O Bloco-Notas de José Cutileiro

míssil hipersónico USAmíssil hipersónico norte-americano

 

José Cutileiro

Guerras

 

Leio no jornal que americanos, russos e chineses trabalham em mísseis hipersónicos capazes de viajar a mais de 15 vezes a velocidade do som, de atingir num quarto de hora alvos russos ou chineses se forem americanos (ou americanos se forem russos ou chineses), levando cargas explosivas e podendo perfurar as paredes mais resistentes de abrigos atómicos subterrâneos ou as couraças de porta-aviões americanos. Leio também que, ao contrário do que acontecera a partir de certa altura durante a guerra fria, não há conversas entre os protagonistas para criar regras de protecção mútua que ajudassem a lidar com acidentes ou mal-entendidos. Nesse como em qualquer género de  armamento, os americanos de Trump não estão interessados em nada que cheire a prevenção e os outros tampouco insistem.

 

«Messieurs les anglais tirez les premiers» disse o tenente Conde de Auteroche na manhã de 11 de Maio de 1745, durante a guerra da sucessão da Áustria quando franceses e ingleses, com aliados vários, (ao todo 47.000 homens de um lado e 51.000 do outro) apoiavam pretendentes diferentes, assim dando começo à batalha de Fontenoy, no que eram então os Países Baixos austríacos e é hoje a Valónia, na Bélgica.  Nessa altura e até à Revolução Francesa (e, a seguir, à explosão dos nacionalismos) as guerras eram o grande desporto da fidalguia.
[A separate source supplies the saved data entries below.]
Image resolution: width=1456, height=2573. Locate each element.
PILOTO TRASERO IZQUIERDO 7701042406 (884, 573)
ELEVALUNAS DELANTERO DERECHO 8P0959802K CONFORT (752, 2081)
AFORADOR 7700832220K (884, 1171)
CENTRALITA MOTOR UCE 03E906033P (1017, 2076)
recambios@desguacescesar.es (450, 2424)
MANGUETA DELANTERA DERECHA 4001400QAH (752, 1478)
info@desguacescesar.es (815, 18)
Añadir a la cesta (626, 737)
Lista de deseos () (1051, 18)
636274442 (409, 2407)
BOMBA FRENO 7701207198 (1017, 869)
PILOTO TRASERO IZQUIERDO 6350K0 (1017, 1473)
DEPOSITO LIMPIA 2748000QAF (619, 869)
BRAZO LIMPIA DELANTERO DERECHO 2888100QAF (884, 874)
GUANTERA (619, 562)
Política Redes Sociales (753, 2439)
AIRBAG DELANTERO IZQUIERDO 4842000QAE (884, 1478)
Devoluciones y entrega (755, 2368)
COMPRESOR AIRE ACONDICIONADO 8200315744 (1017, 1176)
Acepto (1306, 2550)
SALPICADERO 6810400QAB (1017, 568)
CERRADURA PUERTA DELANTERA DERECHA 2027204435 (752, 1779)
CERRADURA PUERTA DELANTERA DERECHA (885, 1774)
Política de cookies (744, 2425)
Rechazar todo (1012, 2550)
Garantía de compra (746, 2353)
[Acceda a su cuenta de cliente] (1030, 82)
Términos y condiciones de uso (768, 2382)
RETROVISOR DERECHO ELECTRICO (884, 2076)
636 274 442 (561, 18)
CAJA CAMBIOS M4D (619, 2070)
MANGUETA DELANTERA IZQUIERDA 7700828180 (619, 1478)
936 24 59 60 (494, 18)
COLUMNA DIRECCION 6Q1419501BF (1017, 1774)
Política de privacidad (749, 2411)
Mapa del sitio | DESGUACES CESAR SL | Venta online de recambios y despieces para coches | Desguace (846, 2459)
Auteroche convidou os ingleses a atirarem primeiro como quem, num jogo de ténis entre amadores, convide a bolar primeiro quem o defronte do outro lado da rede. Escrevendo poucas décadas depois, o Príncipe de Ligne diz que o seu maior desgosto fora a morte do filho, decapitado por tiro de canhão do exército revolucionário francês. Conta da relação estreitada por terem combatido juntos, de como chegara a pensar que seria bom serem feridos ao mesmo tempo. Já no começo do fim desse mundo, Napoleão Bonaparte lembrou que a coragem (física) é a única virtude que não se pode imitar. As ruas das cidades europeias estão cheias de nomes de batalhas ganhas - e de quem as ganhou – para não as deixar sair da memória colectiva.

 

A guerra é tão antiga quanto a humanidade (recente, e não sei se duradoura, é a paz); houve, na Europa e alhures, além da fidalga e da nuclear, outras maneiras de a fazer, e haverá mais no futuro sob formas que talvez nem imaginemos. Vivemos, seja como for, em tempo muito especial: toda a gente fala da brecha aberta entre as elites e o resto. Salvo em páginas de Madame de Staël que deu por divórcio assim em Paris, no começo da Revolução Francesa, não há memória de coisa parecida na história que conhecemos. Talvez a razão seja a mesma: explosões gigantescas de liberdade, a exigirem outros costumes. (Em 1917 na Rússia não chegou a haver liberdade: Os lagartos mudam de pele/Para salvar o coração./Nós mudamos de coração/Para salvar a pele escreveu poeta local coevo, prontamente executado).

 

Dito isto: 1 Não há nada mais parecido com a França de Versailles do que a França do Eliseu. 2 E os mísseis hipersónicos?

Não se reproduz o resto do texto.